▸ ASSIGNMENT: Word for word, copy all of the entries.

[Collected data entries]
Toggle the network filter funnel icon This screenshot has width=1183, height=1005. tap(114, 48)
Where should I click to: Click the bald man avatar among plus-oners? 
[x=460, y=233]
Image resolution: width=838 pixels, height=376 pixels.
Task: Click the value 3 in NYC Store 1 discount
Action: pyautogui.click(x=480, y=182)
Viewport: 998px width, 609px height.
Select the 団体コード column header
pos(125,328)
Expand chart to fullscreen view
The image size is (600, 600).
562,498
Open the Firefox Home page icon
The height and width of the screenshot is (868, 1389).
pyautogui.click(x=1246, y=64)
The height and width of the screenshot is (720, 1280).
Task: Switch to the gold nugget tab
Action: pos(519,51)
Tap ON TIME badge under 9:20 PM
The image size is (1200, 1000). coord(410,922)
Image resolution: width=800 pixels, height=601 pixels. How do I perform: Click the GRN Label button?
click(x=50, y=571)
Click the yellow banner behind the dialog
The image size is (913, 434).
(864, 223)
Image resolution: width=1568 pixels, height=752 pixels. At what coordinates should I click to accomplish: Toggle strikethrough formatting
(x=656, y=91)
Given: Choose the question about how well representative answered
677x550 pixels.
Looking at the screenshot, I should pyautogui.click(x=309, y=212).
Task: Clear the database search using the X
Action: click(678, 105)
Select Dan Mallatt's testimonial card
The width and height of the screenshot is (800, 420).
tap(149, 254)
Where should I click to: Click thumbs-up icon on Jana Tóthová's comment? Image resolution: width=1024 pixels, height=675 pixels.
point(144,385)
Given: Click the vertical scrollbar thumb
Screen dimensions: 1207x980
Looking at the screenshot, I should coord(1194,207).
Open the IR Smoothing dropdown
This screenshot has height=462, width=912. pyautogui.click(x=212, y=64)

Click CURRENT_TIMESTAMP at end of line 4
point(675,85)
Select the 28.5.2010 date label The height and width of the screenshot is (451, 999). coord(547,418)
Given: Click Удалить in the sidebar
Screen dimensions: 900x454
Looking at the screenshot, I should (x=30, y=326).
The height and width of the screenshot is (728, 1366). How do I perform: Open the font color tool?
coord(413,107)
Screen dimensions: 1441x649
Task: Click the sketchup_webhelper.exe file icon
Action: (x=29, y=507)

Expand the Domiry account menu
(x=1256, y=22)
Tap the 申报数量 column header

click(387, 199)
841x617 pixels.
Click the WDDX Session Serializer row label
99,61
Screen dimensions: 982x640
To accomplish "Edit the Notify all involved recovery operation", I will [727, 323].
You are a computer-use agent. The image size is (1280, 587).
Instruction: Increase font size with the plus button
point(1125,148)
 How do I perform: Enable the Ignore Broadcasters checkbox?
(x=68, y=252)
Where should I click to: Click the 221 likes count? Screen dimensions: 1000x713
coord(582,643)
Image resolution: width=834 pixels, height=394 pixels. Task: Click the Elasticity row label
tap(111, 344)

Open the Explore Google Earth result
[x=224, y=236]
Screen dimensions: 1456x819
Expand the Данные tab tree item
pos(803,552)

▸ EXERCISE RESULT:
Toggle the network filter funnel icon This screenshot has width=1183, height=1005. tap(114, 48)
Where should I click to: Click the bald man avatar among plus-oners? 
[x=460, y=233]
Image resolution: width=838 pixels, height=376 pixels.
Task: Click the value 3 in NYC Store 1 discount
Action: pyautogui.click(x=480, y=182)
Viewport: 998px width, 609px height.
Select the 団体コード column header
pos(125,328)
Expand chart to fullscreen view
The image size is (600, 600).
562,498
Open the Firefox Home page icon
The height and width of the screenshot is (868, 1389).
pyautogui.click(x=1246, y=64)
The height and width of the screenshot is (720, 1280).
Task: Switch to the gold nugget tab
Action: pos(519,51)
Tap ON TIME badge under 9:20 PM
The image size is (1200, 1000). coord(410,922)
Image resolution: width=800 pixels, height=601 pixels. How do I perform: Click the GRN Label button?
click(x=50, y=571)
Click the yellow banner behind the dialog
The image size is (913, 434).
(864, 223)
Image resolution: width=1568 pixels, height=752 pixels. At what coordinates should I click to accomplish: Toggle strikethrough formatting
(x=656, y=91)
Given: Choose the question about how well representative answered
677x550 pixels.
Looking at the screenshot, I should pyautogui.click(x=309, y=212).
Task: Clear the database search using the X
Action: click(678, 105)
Select Dan Mallatt's testimonial card
The width and height of the screenshot is (800, 420).
tap(149, 254)
Where should I click to: Click thumbs-up icon on Jana Tóthová's comment? Image resolution: width=1024 pixels, height=675 pixels.
point(144,385)
Given: Click the vertical scrollbar thumb
Screen dimensions: 1207x980
Looking at the screenshot, I should coord(1194,207).
Open the IR Smoothing dropdown
This screenshot has height=462, width=912. pyautogui.click(x=212, y=64)

Click CURRENT_TIMESTAMP at end of line 4
point(675,85)
Select the 28.5.2010 date label The height and width of the screenshot is (451, 999). coord(547,418)
Given: Click Удалить in the sidebar
Screen dimensions: 900x454
Looking at the screenshot, I should (x=30, y=326).
The height and width of the screenshot is (728, 1366). How do I perform: Open the font color tool?
coord(413,107)
Screen dimensions: 1441x649
Task: Click the sketchup_webhelper.exe file icon
Action: (x=29, y=507)

Expand the Domiry account menu
(x=1256, y=22)
Tap the 申报数量 column header

click(387, 199)
841x617 pixels.
Click the WDDX Session Serializer row label
99,61
Screen dimensions: 982x640
To accomplish "Edit the Notify all involved recovery operation", I will [727, 323].
You are a computer-use agent. The image size is (1280, 587).
Instruction: Increase font size with the plus button
point(1125,148)
 How do I perform: Enable the Ignore Broadcasters checkbox?
(x=68, y=252)
Where should I click to: Click the 221 likes count? Screen dimensions: 1000x713
coord(582,643)
Image resolution: width=834 pixels, height=394 pixels. Task: Click the Elasticity row label
tap(111, 344)

Open the Explore Google Earth result
[x=224, y=236]
Screen dimensions: 1456x819
Expand the Данные tab tree item
pos(803,552)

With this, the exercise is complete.